Sendo mulher com deficiência e mãe, ao circular com a minha filha, já ouvi comentários e perguntas como: “Nossa! Como você fez para ser mãe?” E eu respondo: “Quer mesmo saber? É íntimo!”
A nossa deficiência oprime nossa própria identidade de gênero. Especificamente no mercado de trabalho, ouso afirmar que a anulação do gênero oprime os dois lados. As dificuldades sentidas por homens e mulheres com deficiência são praticamente semelhantes. Segundo a pesquisa “Radar da Inclusão”, realizada Talento Incluir, Instituto Locomotiva e IO Diversidade, o capacitismo sofrido no trabalho oprime mulheres e homens da mesma forma.
O levantamento mostra que 78% das mulheres e 73% dos homens afirmaram ter sofrido capacitismo no trabalho, ou seja, a diferença é muito pequena. Também a mesma porcentagem de homens e mulheres (49%) respondentes afirma que deixou de ser promovido(a) por ter alguma deficiência.
Contudo, ainda que o capacitismo oprima quase que igualmente os dois gêneros, as mulheres com deficiência têm o desafio de conviver com a interseccionalidade sobreposta, por ser mulher e por ter a deficiência.
A pesquisa exemplifica isso quando mostra que a mulher com deficiência está mais preparada que o homem com deficiência, pois 67% delas têm curso superior completo, frente a 65% dos homens. Apesar disso, os homens com deficiência são mais promovidos, com uma diferença de 3% entre os dois. Também a maioria delas (52%) afirmam já terem sido desqualificadas no trabalho por conta deficiência, enquanto 49% dos homens citam a mesma situação.
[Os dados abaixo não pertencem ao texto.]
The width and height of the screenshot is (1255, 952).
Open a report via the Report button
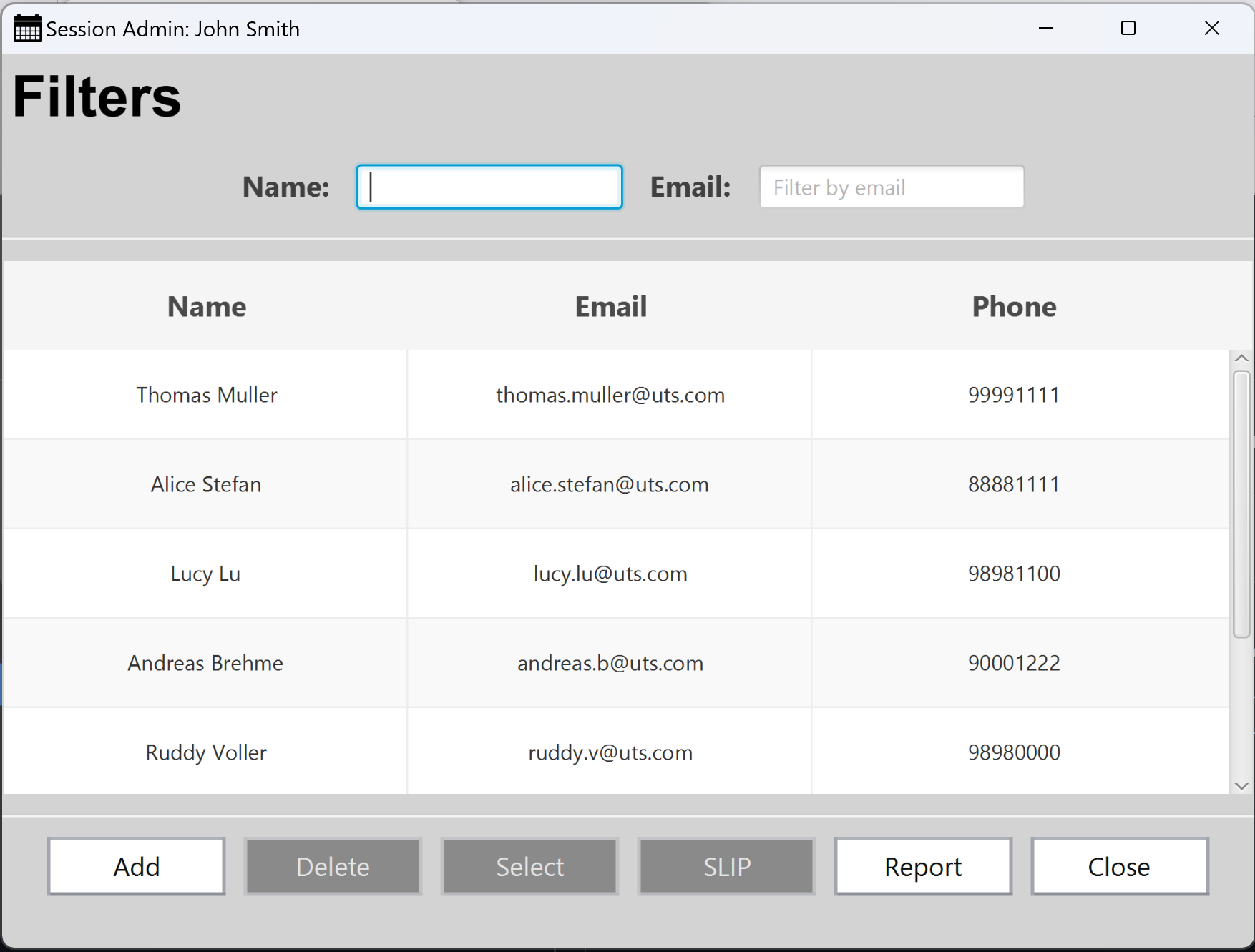(923, 866)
Além das opressões que o mundo do trabalho impõe à mulher, as que têm deficiência estão mais expostas às opressões e demais violências, como:
Rótulo de assexuada e vítimas de abusadores, pois, quando não somos vistas como “não sexies”, somos vistas como objetos sexuais. O caso da ex-ginasta e tetraplégica Laís Souza, é um desses exemplos. Após sofrer um acidente que a deixou em cadeira de rodas, Laís enfrentou abusos de seus cuidadores. Essa experiência de violência, muitas vezes praticada por aqueles que deveriam cuidar da sua segurança, reflete como as mulheres com deficiência são vistas como seres passivos, sem autonomia e desejos. Tal percepção distorcida contribui diretamente para a violência que enfrentam, principalmente a sexual, e para o apagamento de sua feminilidade.
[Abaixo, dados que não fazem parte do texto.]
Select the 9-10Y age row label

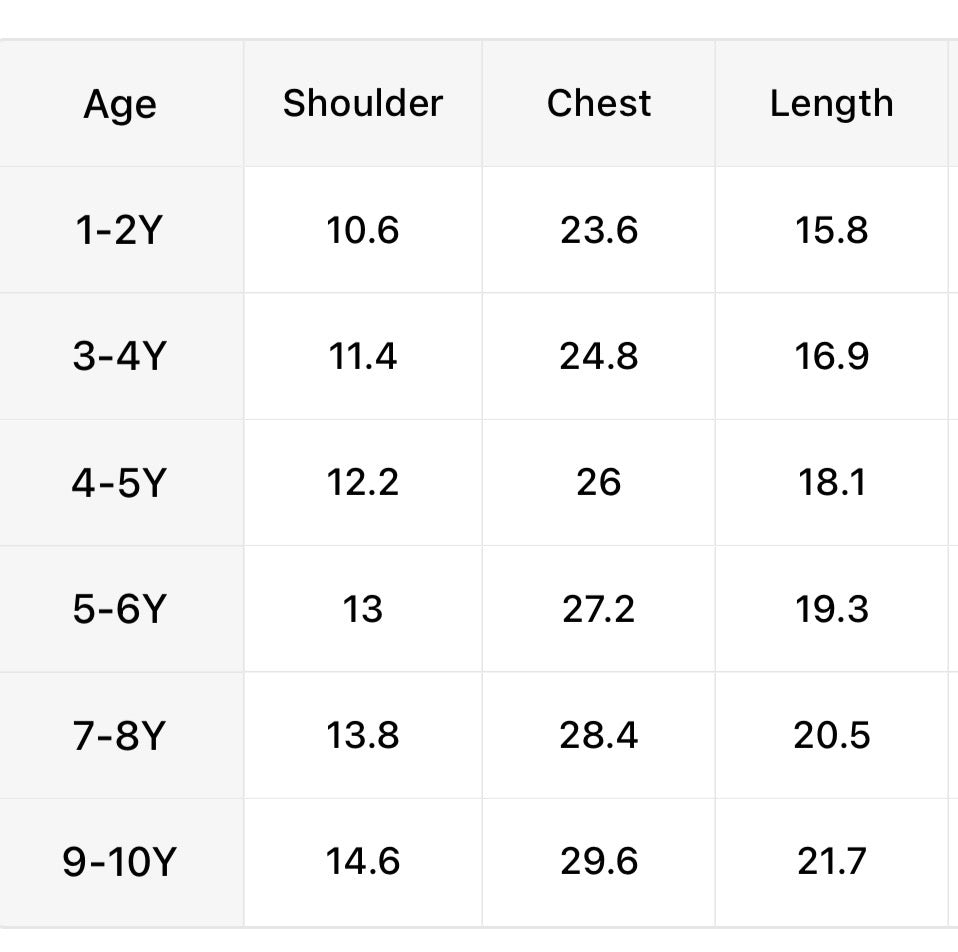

Rótulo de incapacidade, pois somos vistas como pessoas que precisam ser servidas e, assim, nas relações familiares, muitas vezes, blindadas do servir que o machismo impõe. Como podemos servir nossos maridos? São assim muitas histórias de discriminação nas famílias de nossos cônjuges.
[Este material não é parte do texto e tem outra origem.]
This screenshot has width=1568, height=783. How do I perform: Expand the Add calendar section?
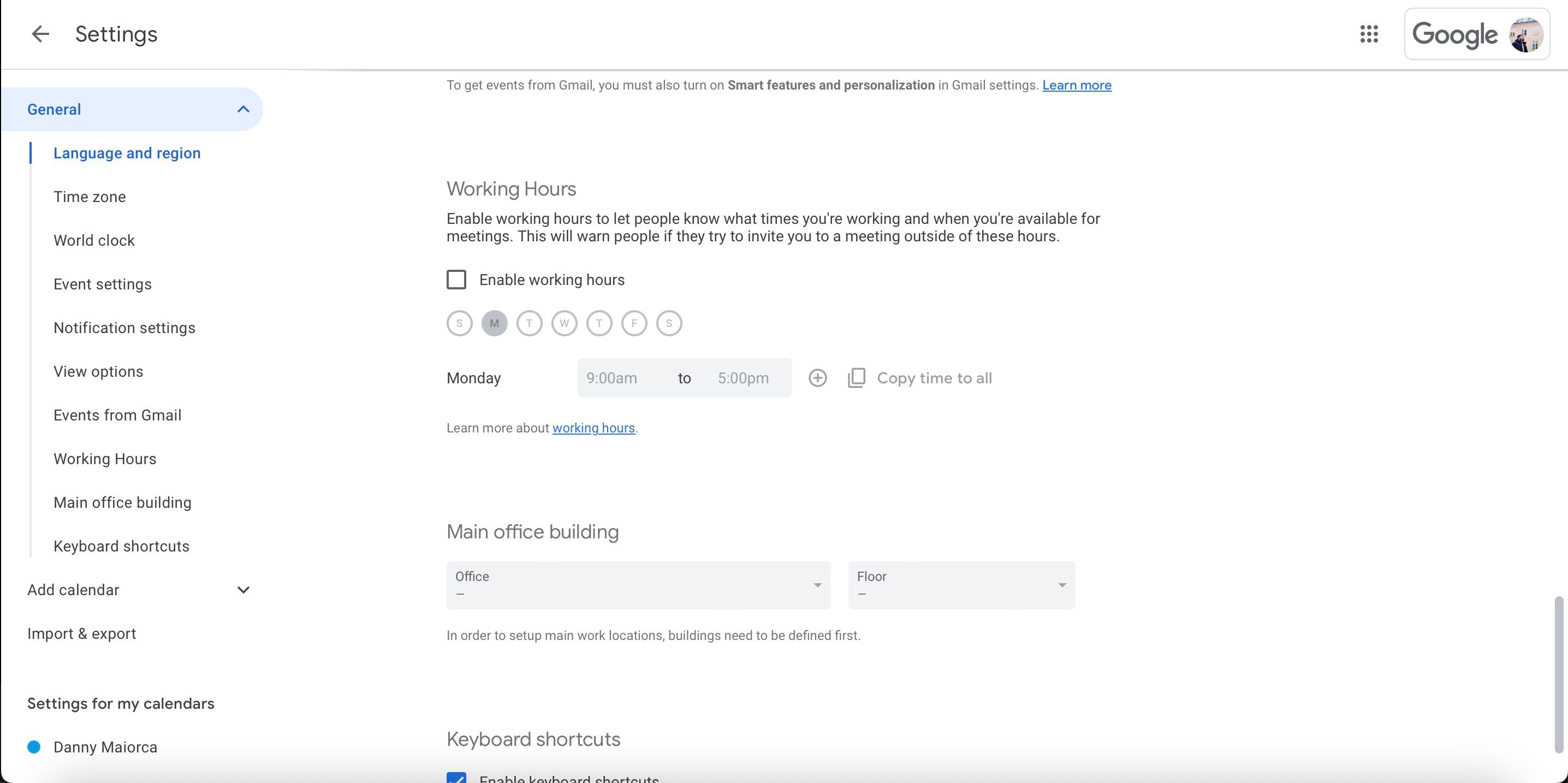tap(243, 590)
Abuso emocional e dependência do(a) cônjuge, muitas mulheres com deficiência são vítimas de chantagem na relação por serem dependentes dos maridos. Inclusive alguns as fazem ser ainda mais dependentes do que seriam, apenas para tê-las em domínio;
O documentário “Transo”, produção do Canal Futura, que trata sobre a vida sexual de pessoas com deficiência, surge como um marco importante para desafiar tabus. Lançado no fim de 2023, é uma obra representativa da realidade das 18,6 milhões de pessoas com deficiência no Brasil, segundo dados oficiais do governo.
No entanto, é fundamental que a discussão vá além da sexualidade. Existe uma violência silenciosa e constante que afeta essas pessoas, especialmente as mulheres: o preconceito, que frequentemente anula a feminilidade, fazendo com que sua identidade sexual, emocional e social seja minimizada.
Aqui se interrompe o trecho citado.